In 2016, Mr Trump won Pennsylvania with 0.72 per cent, or 44,292 votes, the slimmest presidential election margin in the state in 176 years. Mr Biden has surpassed that with thousands of ballots still left to count, many of them in Democrat-leaning counties. On Saturday, the Associated Press analysed the vote and concluded that there was no way Mr Trump could catch up with Mr Biden and called the state for Mr Biden. Networks followed.

Mr Trump has filed many cases in a slew of states hoping to delay certification of results and pave the way for state legislatures, many of them Republican-controlled, to step in and, perhaps, override the outcome and send electors to the Electoral College with instructions to support him, or create an excuse to refer the dispute to the Supreme Court, where he has carefully nominated “friendly” judges.

You may have expected the grandees of the Republican Party, such as Senate Majority Leader Mitch McConnell, would pay Mr Trump a visit and tell him: “Mr President, you lost the election, you can’t win. Off to Mar-a-Lago with you.”

But they have circled the wagons around Mr Trump and his rigging claims. Republican leaders are generally and ridiculously spineless in the face of Mr Trump, a vindictive and powerful man known to exact political revenge on those who stand up to him.

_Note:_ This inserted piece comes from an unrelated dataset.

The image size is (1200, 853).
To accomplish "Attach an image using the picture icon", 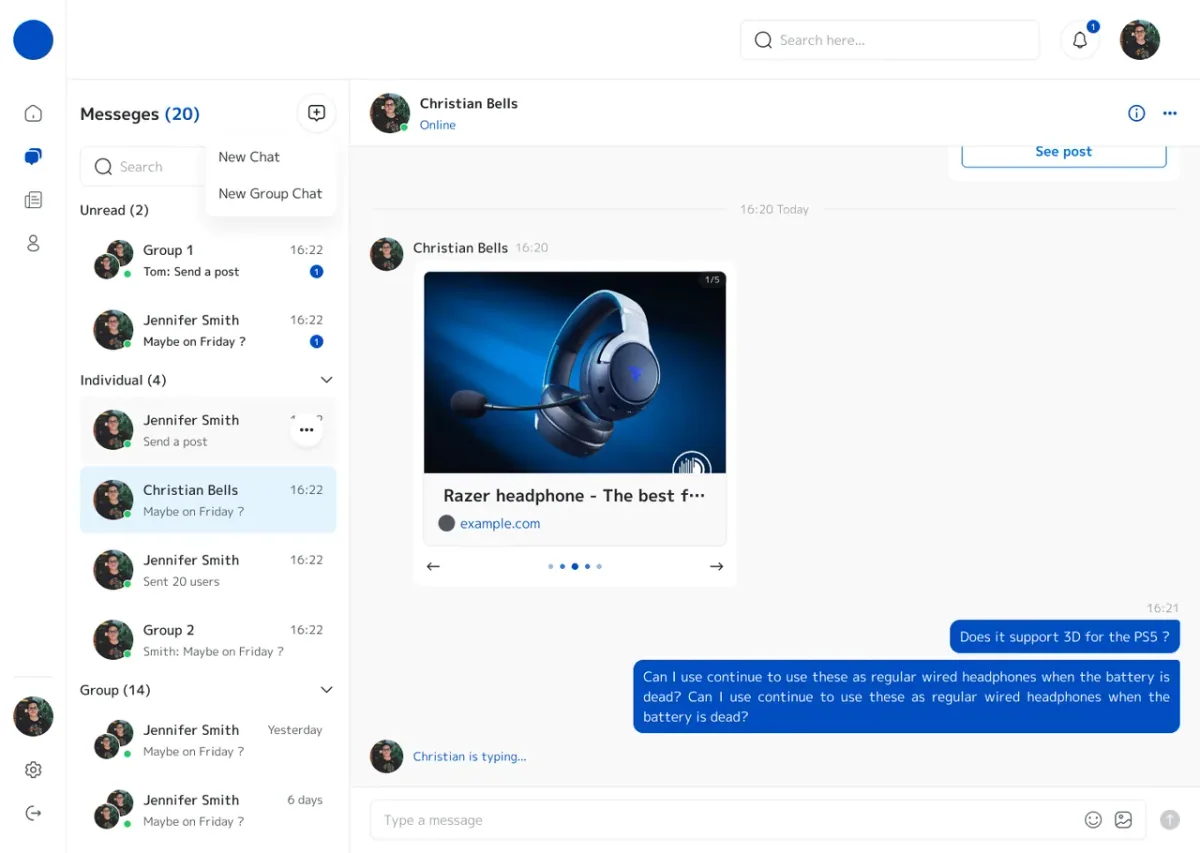I will point(1123,820).
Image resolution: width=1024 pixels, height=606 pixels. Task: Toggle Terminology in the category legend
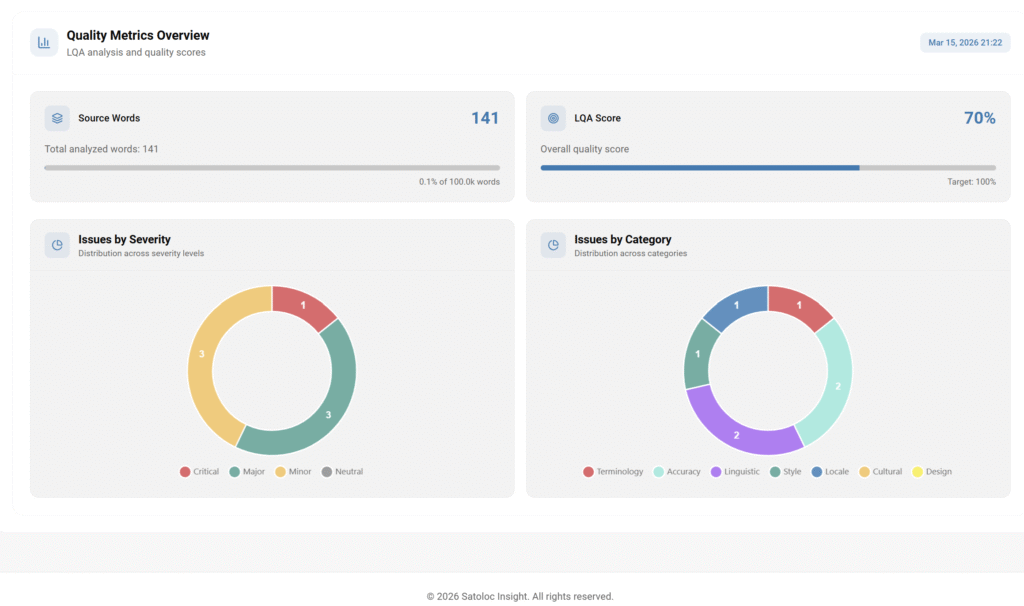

He controls the “Republican base”, a large swath of the white, Christian population, many of them poorly educated and generally believe everything he says and act according to his wishes, akin to our own tribal chieftains.

Religious beliefs

This constituency is angry, feels forgotten and believes they are being upstaged in their own country by immigrants. They are outraged by practices that go against their religious beliefs, such as homosexuality and abortion, supported by the more liberal Democratic Party.

Mr Trump, a lascivious New York billionaire who couldn’t care less if the foetuses were aborted along with the uterine infrastructure and who — it is not an exaggeration to say – can’t hold the Bible the right way up, has been very clever in branding himself as the poor man’s champion. He talks about Second Amendment rights — to bear arms.

And he had protestors brutally cleared by the military to stage a photo op in front of a chapel, holding the Bible upside-down. Having Jerusalem handed to Israel, even though it is claimed by Palestinians,looked irresponsible, undoing years of careful diplomacy. But it won him the devotion of Christians, including in Kenya, who view him as God’s imperfect instrument to have His will done on earth.

Republican leaders are standing with Mr Trump to signal to the base that they gave their hero every chance to overturn the election. There are two Senate runoff elections in the state of Georgia which will determine whether the Republicans retain control of the Senate or go into the opposition and Mr McConnell and other Republican Senate grandees lose their jobs of chairing powerful committees.

In banana republics, where people reject election results because they can’t process electoral loss, a few observations can be made: Whoever the hordes of citizens vote for, the outcome of the election is pre-determined. Mr Trump said he couldn’t possibly lose the election. Secondly, the outcome is a personal matter for the tin man dictator; it has nothing to do with the welfare of the people or the good of the country. The dictator is the country; only he knows how to do stuff and save the day.

Mr Trump is in this zone. The Big Man’s family is always around power, feeding off the top layer and, like fatted calves, their hungry mouths locked on the tit of State.

Elections become about the family and the protection of its access to largesse. The White House is a family affair and the Trump clan has done well off his job.

I regret to announce that the US, from a narrow electoral perspective, is a banana republic — albeit a white, wealthy one.